◆ TEXT SECTION
Testing cortisol levels in the hair of young pigs could help select animals for breeding programmes to improve responses to stressors in their lives.
As the pork industry upscales to meet growing demand, it faces a welfare challenge as pigs experience stress from routine husbandry practices such as weaning, transportation, social interactions and temperature fluctuations. These factors have been shown to reduce health, growth and productivity.
A study by researchers at leading U.S. and Canadian universities used 889 Yorkshire × Landrace F1 piglets, a prime commercial breed, organised in batches by each of seven breeding companies. They kept the pigs under strict quarantine so that only stress unrelated to disease was studied, with each batch of piglets born at a similar time and experiencing the same transportation and housing.
Behaviour meets biology
When the piglets were around 27 days old, the researchers tested the animals’ coping style when placed in a V-shaped restrainer on its back, recording their number of vocalisations (squeals and grunts), as well as their struggles. At 40 days old, they shaved hair from each of them, which they then tested for stress hormone levels. This time point was selected to capture stress hormones caused by the non-infectious stressors early in their lives.
To complement the results from the hair hormone samples and behaviour testing, they used a whole-genome study to link traits of interest to small genetic variations in the pigs.
Pinpointing the genetics of stress response
They found that cortisol levels were correlated to the squeals and grunts of the pigs under stress but not with their struggles. Their genomic studies identified a specific region of DNA strongly associated with hair cortisol levels, and an even finer variation linked to the glucocorticoid receptor gene (NR3C1), which provides instructions for making a protein regulating stress response.

◆ EXCERPTED RECORDS
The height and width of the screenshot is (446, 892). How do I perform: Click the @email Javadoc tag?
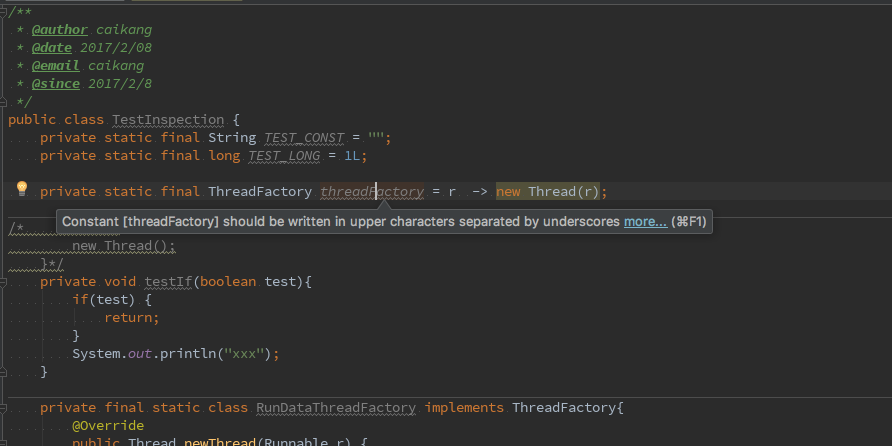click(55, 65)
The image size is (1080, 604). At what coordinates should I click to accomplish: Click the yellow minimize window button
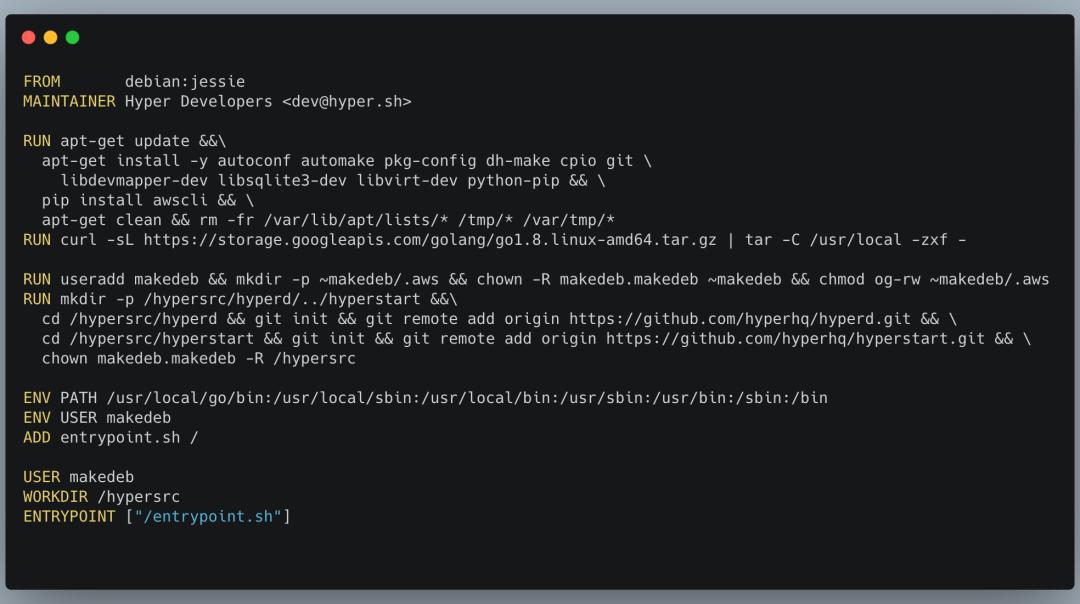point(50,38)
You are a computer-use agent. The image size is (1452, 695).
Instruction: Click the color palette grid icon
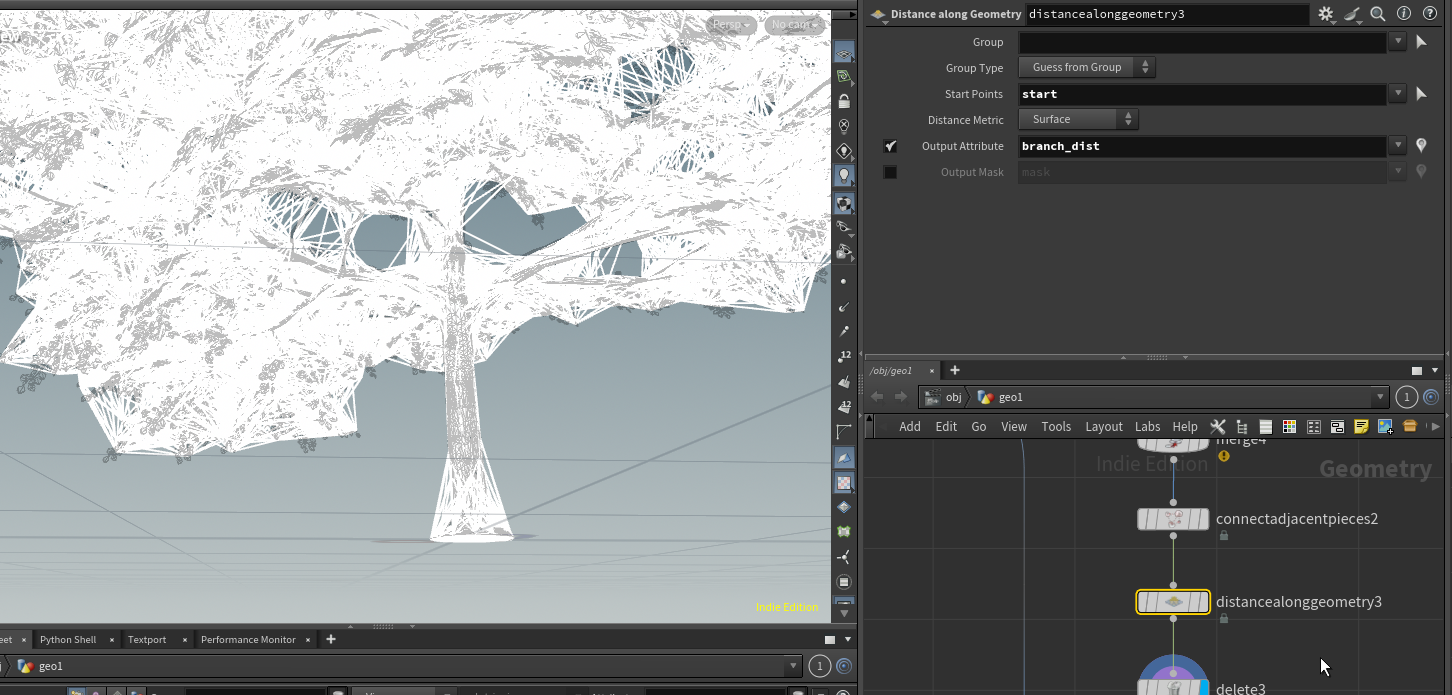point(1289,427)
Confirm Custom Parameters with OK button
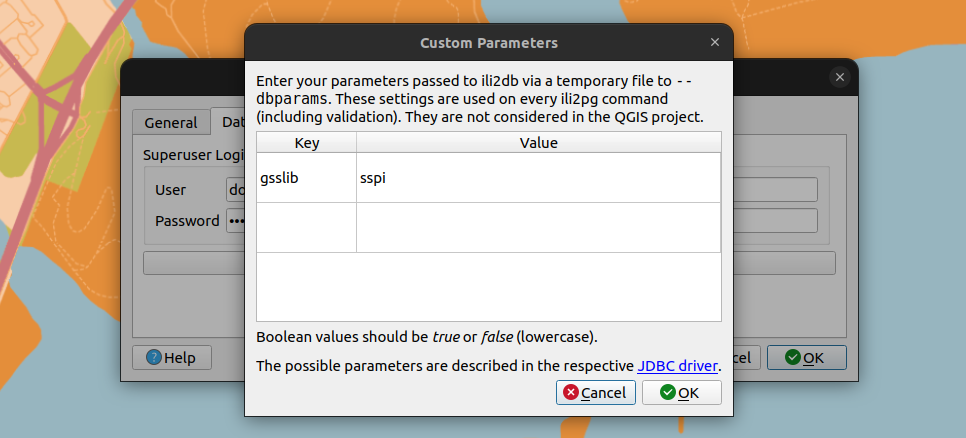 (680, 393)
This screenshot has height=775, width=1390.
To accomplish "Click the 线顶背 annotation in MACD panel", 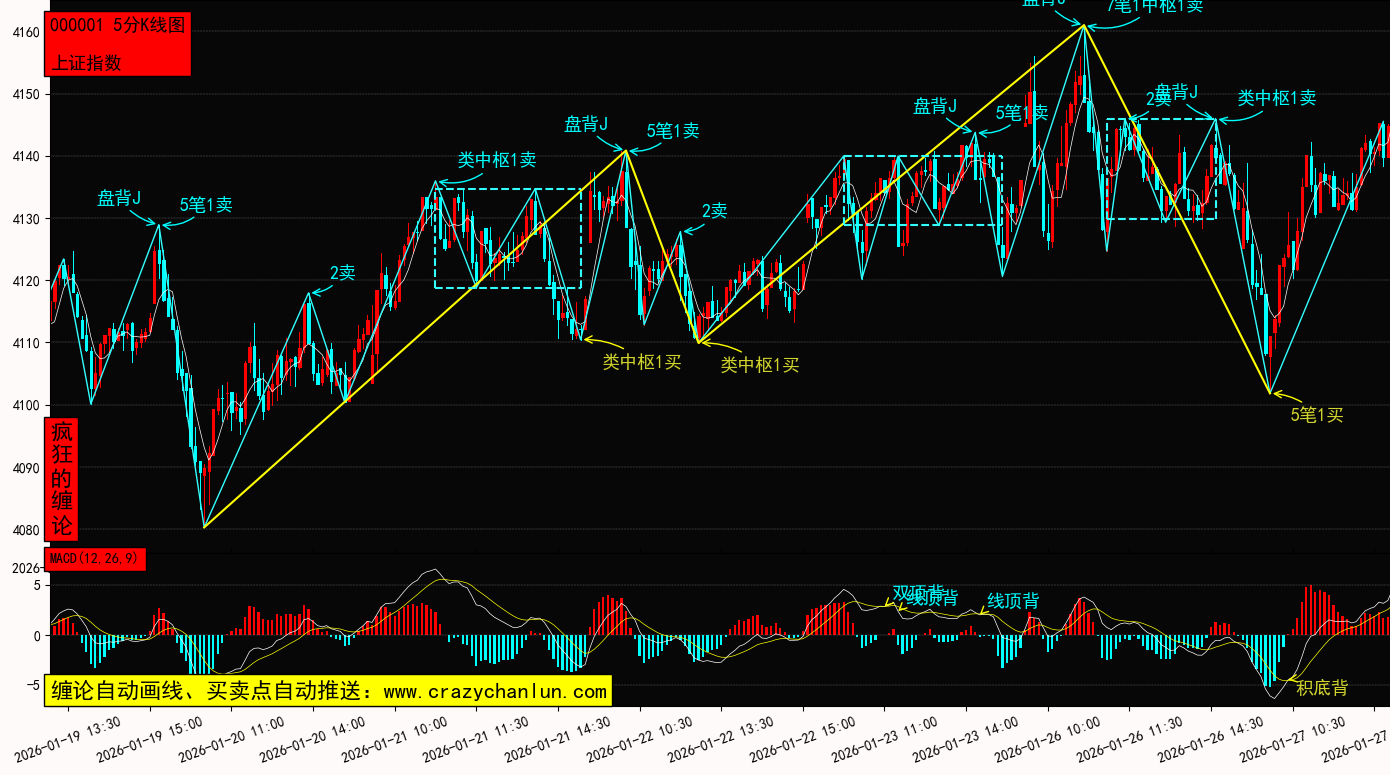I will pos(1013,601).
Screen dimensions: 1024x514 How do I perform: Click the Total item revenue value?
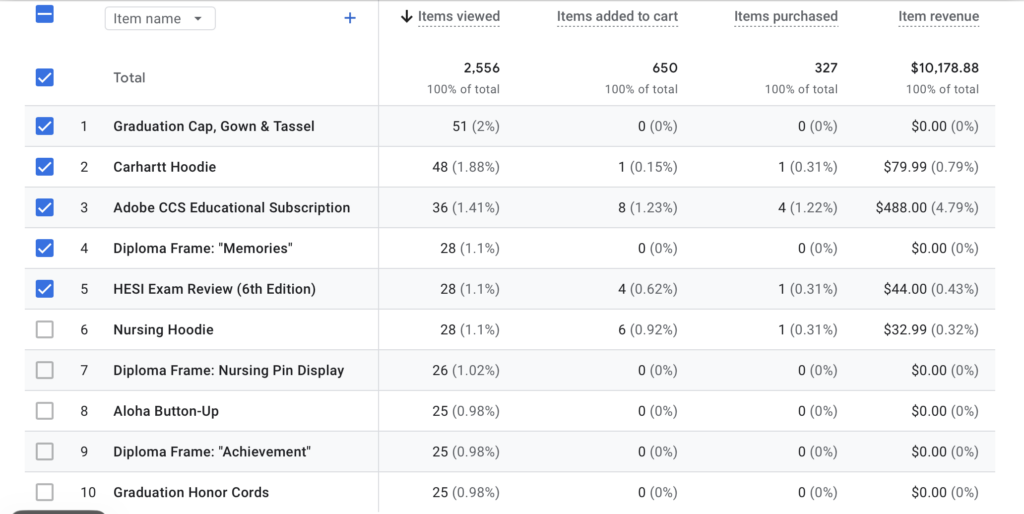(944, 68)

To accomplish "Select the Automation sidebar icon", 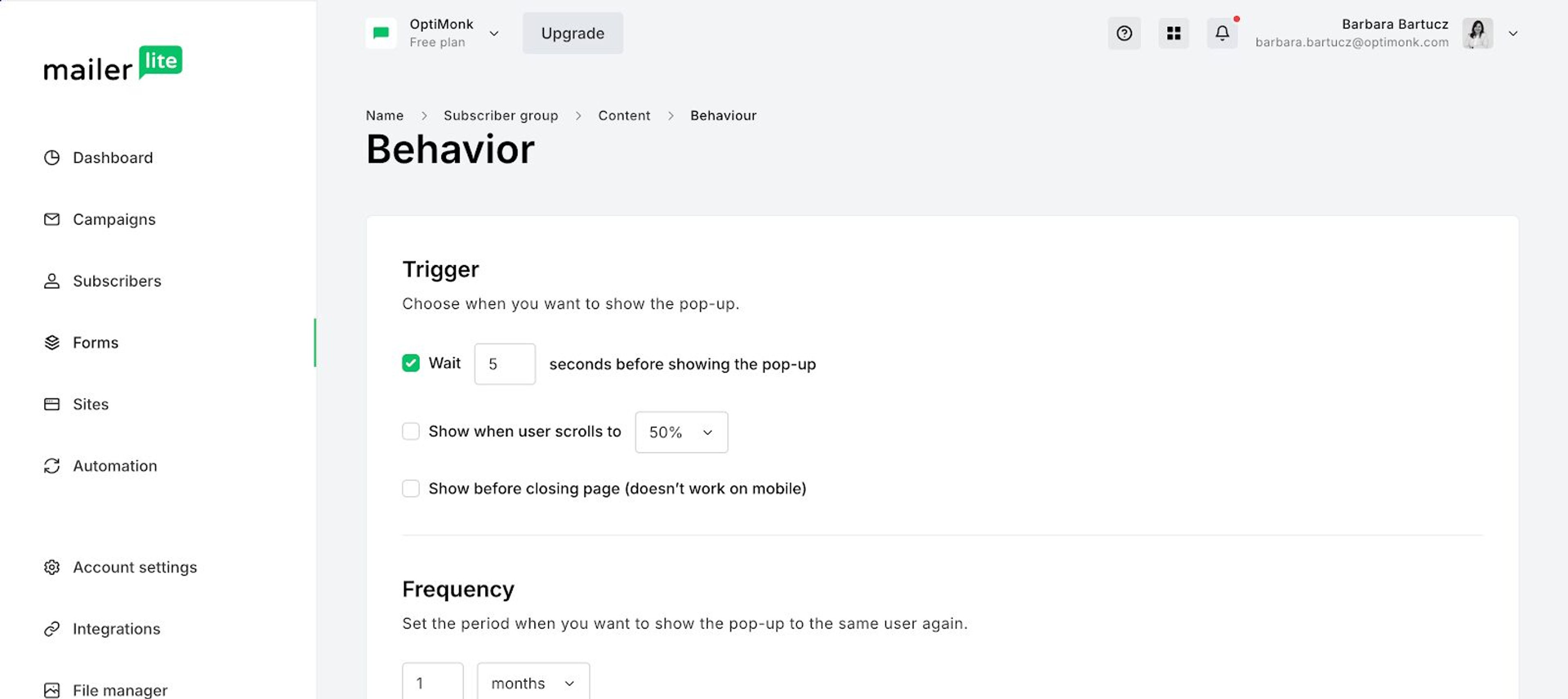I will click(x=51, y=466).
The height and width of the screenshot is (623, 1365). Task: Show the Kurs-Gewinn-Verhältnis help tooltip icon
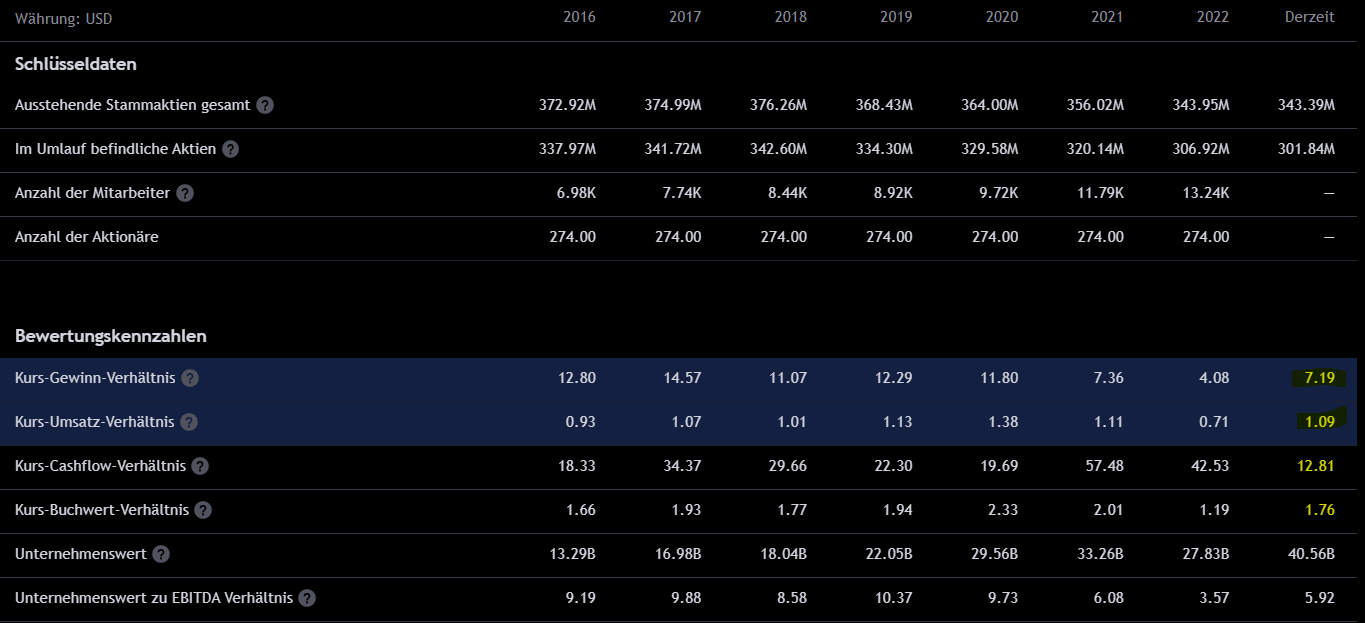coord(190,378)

◆ ACTION ITEM
Quote the passage of the pig stress text starting with "Testing cortisol levels" and going on through "growth and productivity.". None of the items has any bearing on what is asked here.

◆ SOLUTION FOR THIS TASK
Testing cortisol levels in the hair of young pigs could help select animals for breeding programmes to improve responses to stressors in their lives.
As the pork industry upscales to meet growing demand, it faces a welfare challenge as pigs experience stress from routine husbandry practices such as weaning, transportation, social interactions and temperature fluctuations. These factors have been shown to reduce health, growth and productivity.